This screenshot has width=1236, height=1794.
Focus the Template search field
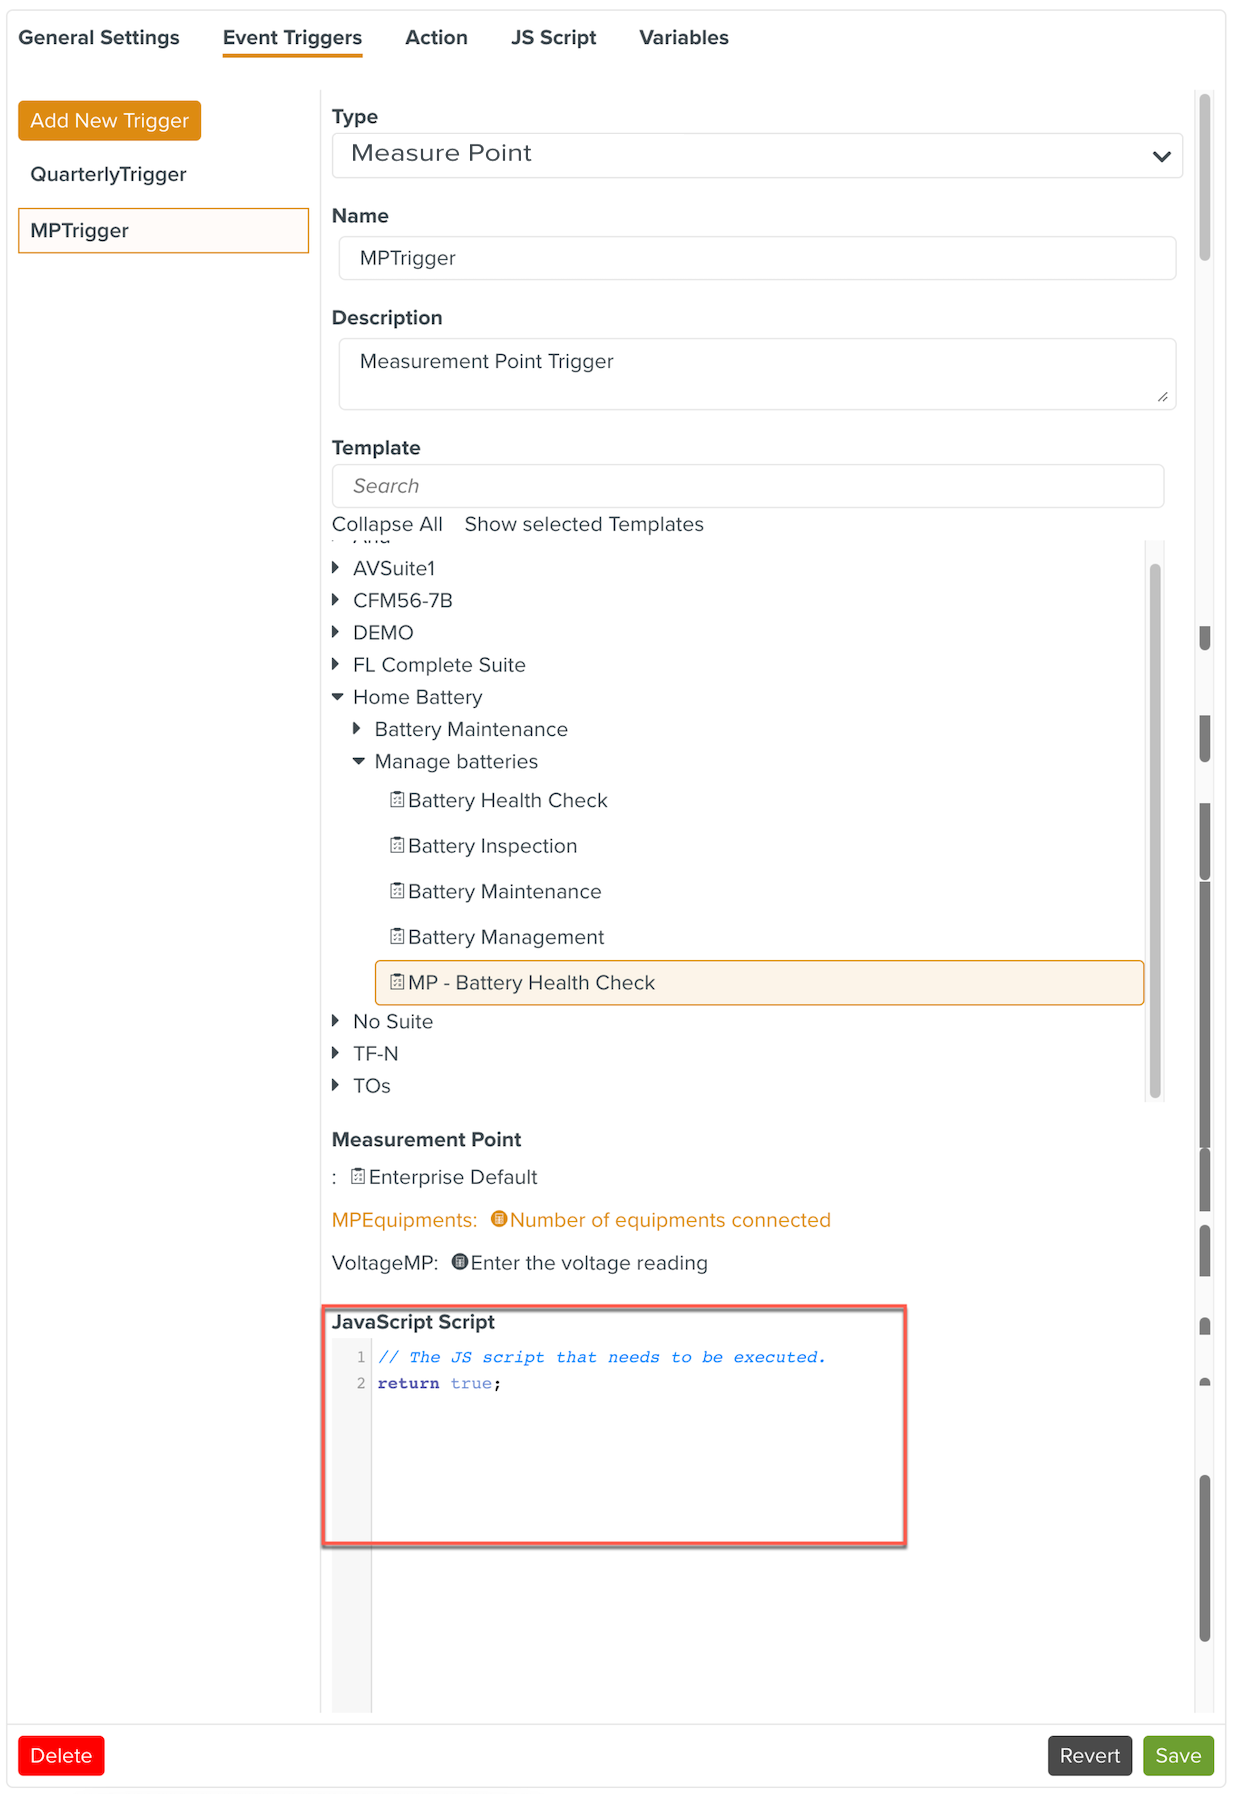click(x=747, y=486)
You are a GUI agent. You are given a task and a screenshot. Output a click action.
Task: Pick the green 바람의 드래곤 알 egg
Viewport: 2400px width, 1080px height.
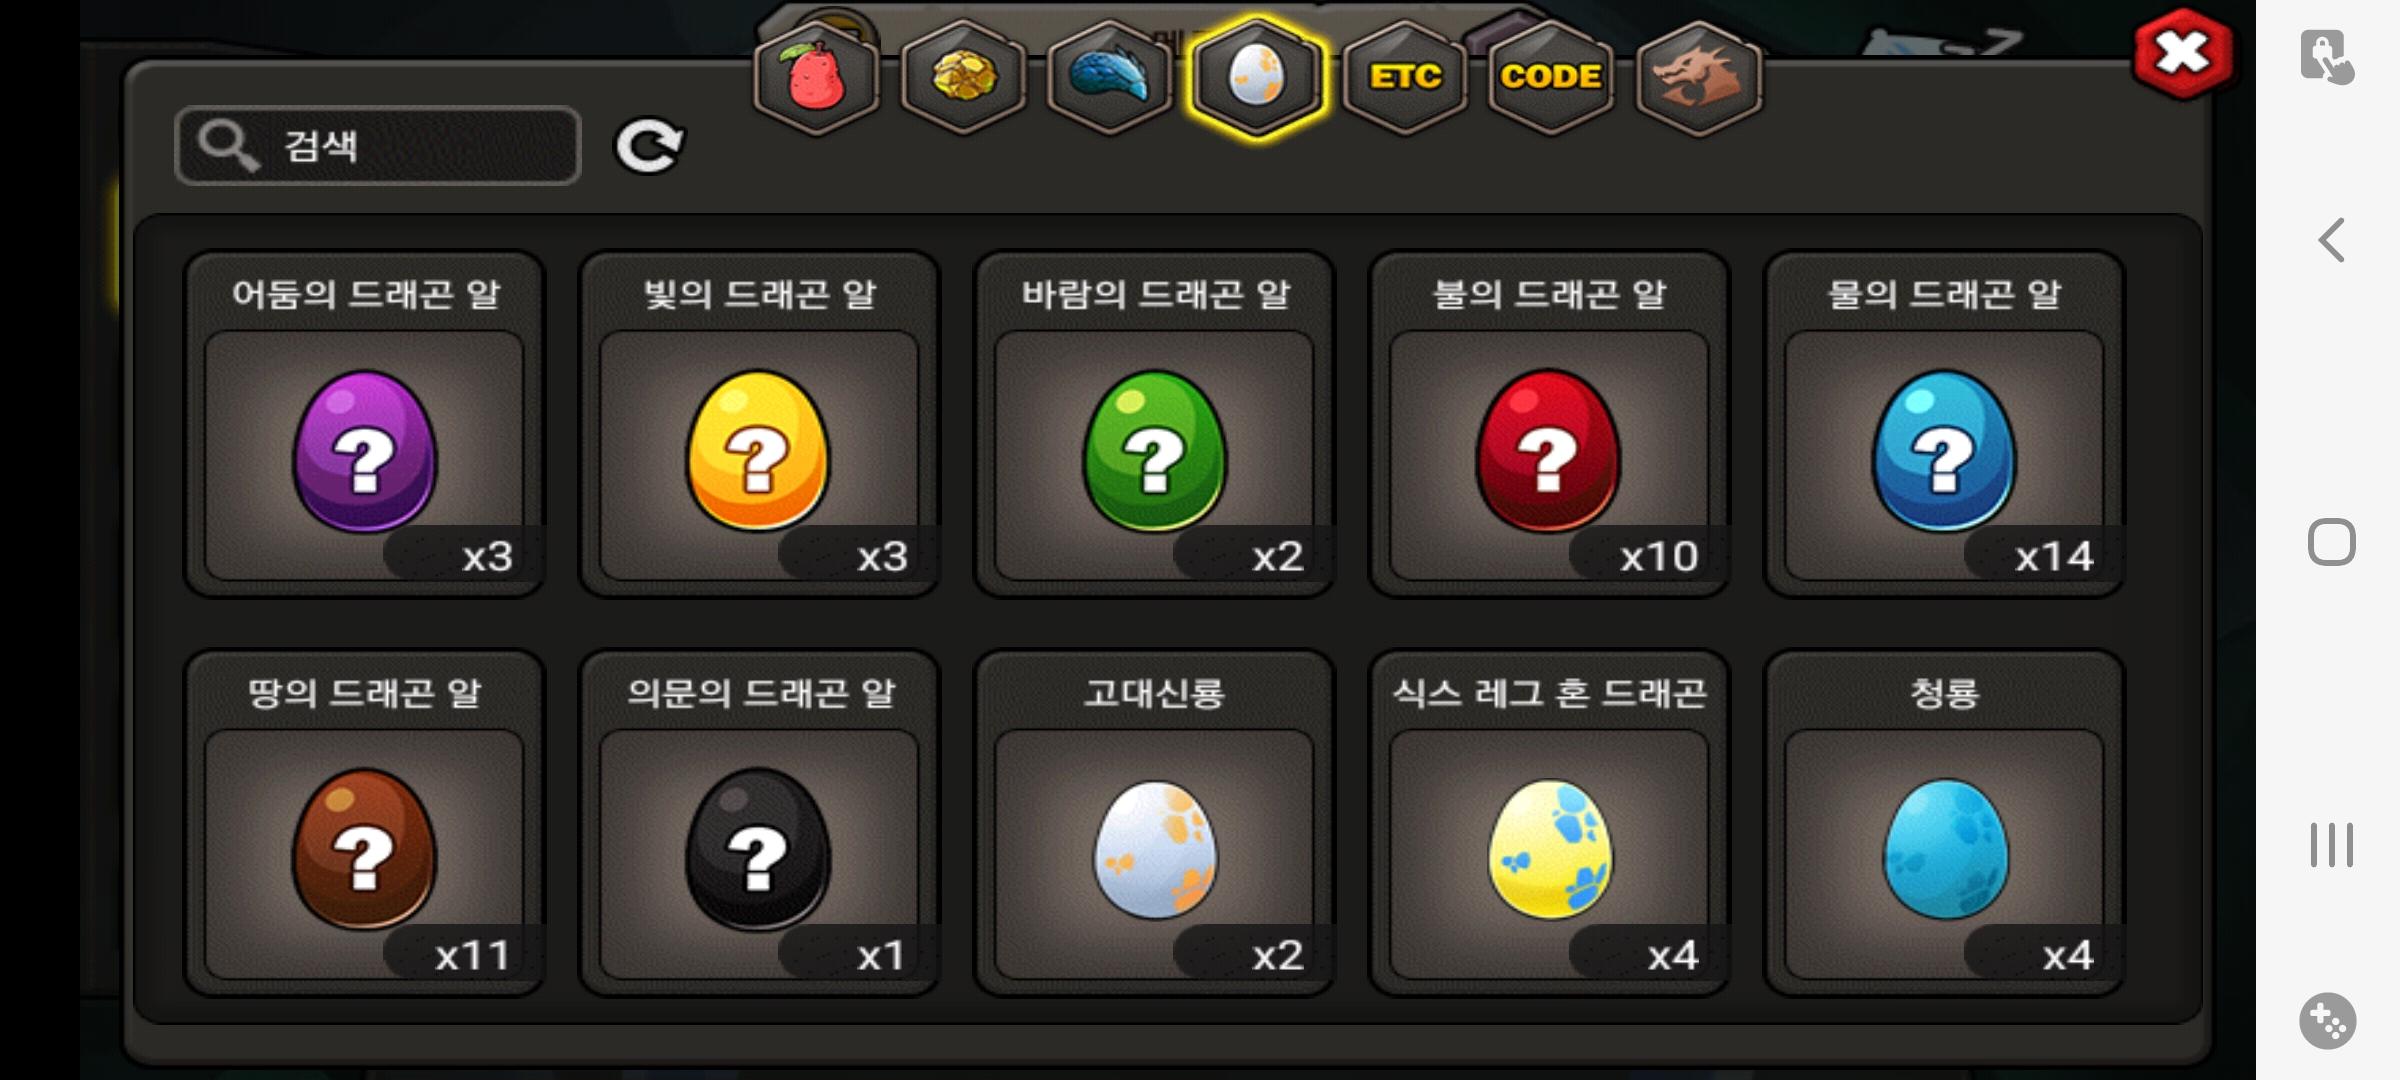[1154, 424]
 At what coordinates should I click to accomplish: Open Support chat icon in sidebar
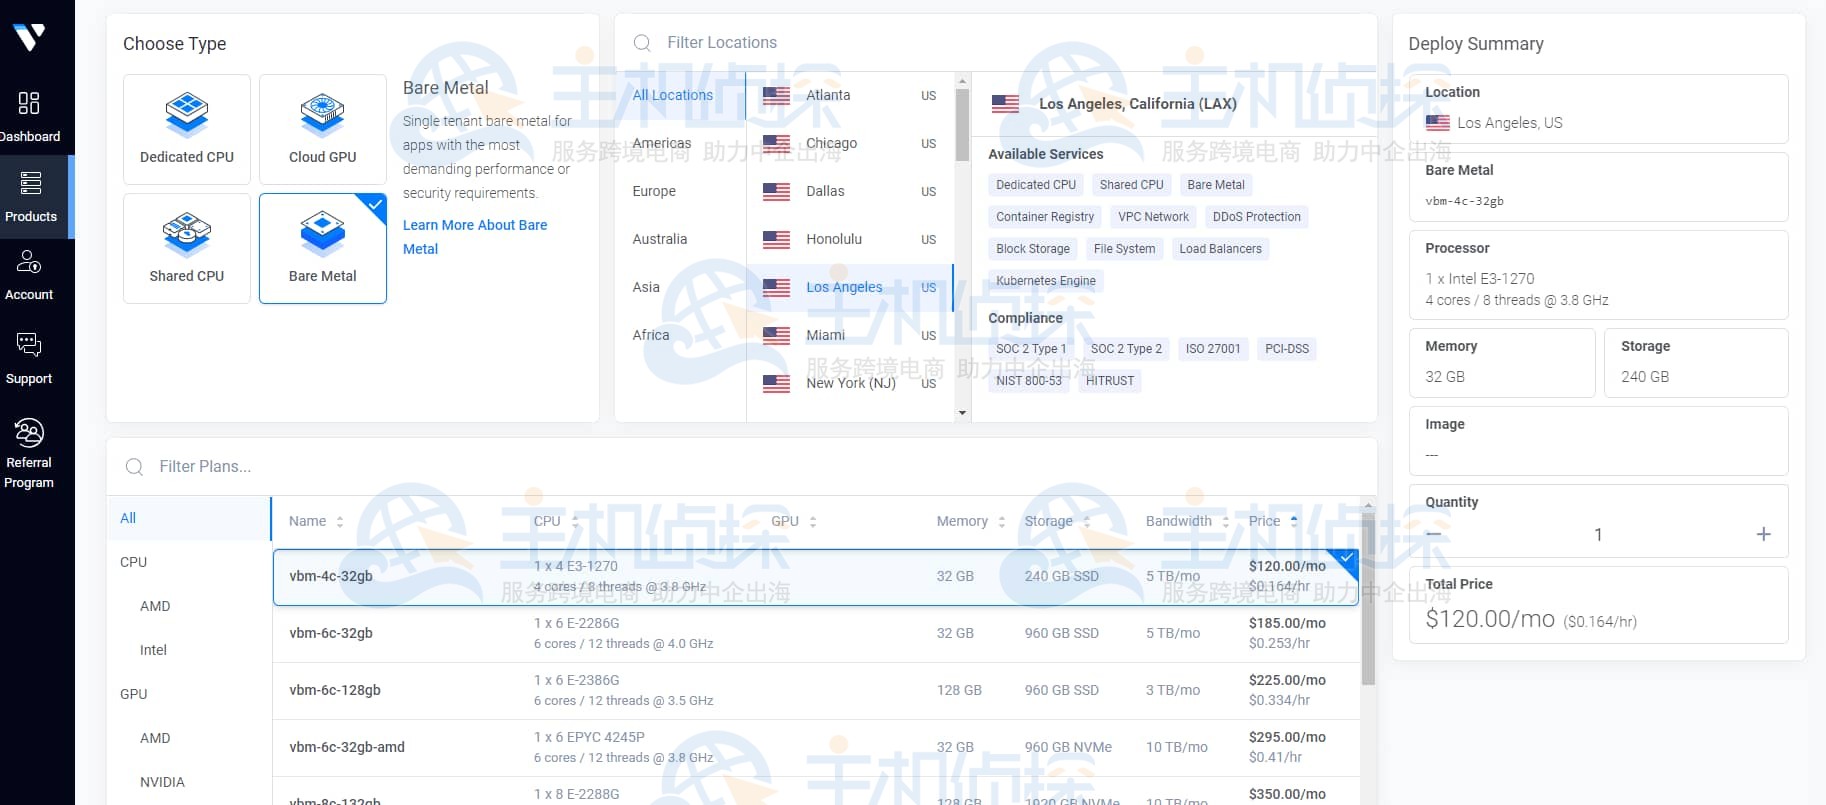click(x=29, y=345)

WHAT IS REQUIRED: The lines to copy begin with the one containing "You are a GUI" and end with the last line of the entries above; copy them exactly, minus the pictures.

SOLUTION TO THIS EXERCISE:
You are a GUI agent. You are given a task and a screenshot. Output a click action.
Task: Pick the green 바람의 드래곤 알 egg
Viewport: 2400px width, 1080px height.
[1154, 424]
 At what coordinates should I click to accomplish: Open Support chat icon in sidebar
click(x=29, y=345)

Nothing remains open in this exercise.